Content starts
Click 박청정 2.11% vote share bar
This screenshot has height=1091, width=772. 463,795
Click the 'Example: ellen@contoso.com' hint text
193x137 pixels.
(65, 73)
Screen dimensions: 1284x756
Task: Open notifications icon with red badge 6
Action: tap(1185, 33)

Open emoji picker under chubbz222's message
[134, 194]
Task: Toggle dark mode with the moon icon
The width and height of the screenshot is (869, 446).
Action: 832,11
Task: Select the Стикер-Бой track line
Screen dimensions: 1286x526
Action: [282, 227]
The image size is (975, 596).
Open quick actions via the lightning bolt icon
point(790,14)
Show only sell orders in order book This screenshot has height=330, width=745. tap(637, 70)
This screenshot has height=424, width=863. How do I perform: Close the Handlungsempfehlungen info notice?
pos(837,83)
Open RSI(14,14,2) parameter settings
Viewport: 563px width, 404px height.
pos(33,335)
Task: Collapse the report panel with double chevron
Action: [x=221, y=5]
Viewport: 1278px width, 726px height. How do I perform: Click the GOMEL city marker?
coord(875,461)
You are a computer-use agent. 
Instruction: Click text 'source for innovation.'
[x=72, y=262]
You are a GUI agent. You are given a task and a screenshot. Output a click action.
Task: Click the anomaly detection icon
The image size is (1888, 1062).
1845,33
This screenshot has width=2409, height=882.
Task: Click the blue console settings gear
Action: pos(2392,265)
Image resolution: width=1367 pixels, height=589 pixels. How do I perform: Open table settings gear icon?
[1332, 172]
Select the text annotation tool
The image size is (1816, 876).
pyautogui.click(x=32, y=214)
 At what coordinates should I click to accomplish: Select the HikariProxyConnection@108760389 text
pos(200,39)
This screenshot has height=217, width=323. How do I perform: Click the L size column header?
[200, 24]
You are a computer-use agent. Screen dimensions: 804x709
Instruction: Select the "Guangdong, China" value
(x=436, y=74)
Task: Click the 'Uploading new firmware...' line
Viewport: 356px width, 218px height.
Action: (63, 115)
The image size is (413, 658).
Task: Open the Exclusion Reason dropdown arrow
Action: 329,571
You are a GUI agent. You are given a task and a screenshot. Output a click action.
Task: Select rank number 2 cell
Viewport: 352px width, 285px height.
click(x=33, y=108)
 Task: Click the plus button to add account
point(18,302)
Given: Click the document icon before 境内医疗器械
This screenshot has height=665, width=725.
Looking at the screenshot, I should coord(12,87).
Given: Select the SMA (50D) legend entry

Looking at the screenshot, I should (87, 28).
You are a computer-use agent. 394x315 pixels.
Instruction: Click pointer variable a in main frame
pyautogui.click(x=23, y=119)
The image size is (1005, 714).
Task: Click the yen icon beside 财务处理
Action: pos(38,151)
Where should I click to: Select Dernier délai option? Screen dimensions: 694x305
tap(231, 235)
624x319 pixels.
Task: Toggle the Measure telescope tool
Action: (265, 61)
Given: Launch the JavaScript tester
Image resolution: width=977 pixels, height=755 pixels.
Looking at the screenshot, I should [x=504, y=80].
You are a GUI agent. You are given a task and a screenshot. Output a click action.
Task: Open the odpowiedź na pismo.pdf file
Content ends
- _Task to carry out_
Word for word, write out all the lines shown above.

- _Result_
Click 박청정 2.11% vote share bar
This screenshot has height=1091, width=772. 463,795
Click the 'Example: ellen@contoso.com' hint text
193x137 pixels.
(65, 73)
Screen dimensions: 1284x756
Task: Open notifications icon with red badge 6
Action: tap(1185, 33)

Open emoji picker under chubbz222's message
[134, 194]
Task: Toggle dark mode with the moon icon
The width and height of the screenshot is (869, 446).
Action: 832,11
Task: Select the Стикер-Бой track line
Screen dimensions: 1286x526
Action: [282, 227]
The image size is (975, 596).
Open quick actions via the lightning bolt icon
point(790,14)
Show only sell orders in order book This screenshot has height=330, width=745. tap(637, 70)
This screenshot has height=424, width=863. How do I perform: Close the Handlungsempfehlungen info notice?
pos(837,83)
Open RSI(14,14,2) parameter settings
Viewport: 563px width, 404px height.
pos(33,335)
Task: Collapse the report panel with double chevron
Action: [x=221, y=5]
Viewport: 1278px width, 726px height. How do I perform: Click the GOMEL city marker?
coord(875,461)
You are a computer-use agent. 
Instruction: Click text 'source for innovation.'
[x=72, y=262]
You are a GUI agent. You are given a task and a screenshot. Output a click action.
Task: Click the anomaly detection icon
The image size is (1888, 1062).
1845,33
This screenshot has width=2409, height=882.
Task: Click the blue console settings gear
Action: pos(2392,265)
Image resolution: width=1367 pixels, height=589 pixels. How do I perform: Open table settings gear icon?
[1332, 172]
Select the text annotation tool
The image size is (1816, 876).
pyautogui.click(x=32, y=214)
 At what coordinates should I click to accomplish: Select the HikariProxyConnection@108760389 text
pos(200,39)
This screenshot has height=217, width=323. How do I perform: Click the L size column header?
[200, 24]
You are a computer-use agent. Screen dimensions: 804x709
Instruction: Select the "Guangdong, China" value
(x=436, y=74)
Task: Click the 'Uploading new firmware...' line
Viewport: 356px width, 218px height.
Action: (63, 115)
The image size is (413, 658).
Task: Open the Exclusion Reason dropdown arrow
Action: 329,571
You are a GUI agent. You are given a task and a screenshot. Output a click action.
Task: Select rank number 2 cell
Viewport: 352px width, 285px height.
click(x=33, y=108)
 Task: Click the plus button to add account
point(18,302)
Given: Click the document icon before 境内医疗器械
This screenshot has height=665, width=725.
Looking at the screenshot, I should coord(12,87).
Given: Select the SMA (50D) legend entry

Looking at the screenshot, I should (87, 28).
You are a computer-use agent. 394x315 pixels.
Instruction: Click pointer variable a in main frame
pyautogui.click(x=23, y=119)
The image size is (1005, 714).
Task: Click the yen icon beside 财务处理
Action: pos(38,151)
Where should I click to: Select Dernier délai option? Screen dimensions: 694x305
tap(231, 235)
624x319 pixels.
Task: Toggle the Measure telescope tool
Action: (265, 61)
Given: Launch the JavaScript tester
Image resolution: width=977 pixels, height=755 pixels.
Looking at the screenshot, I should [x=504, y=80].
You are a GUI agent. You are given a task and a screenshot. Output a click action.
Task: Open the odpowiedź na pismo.pdf file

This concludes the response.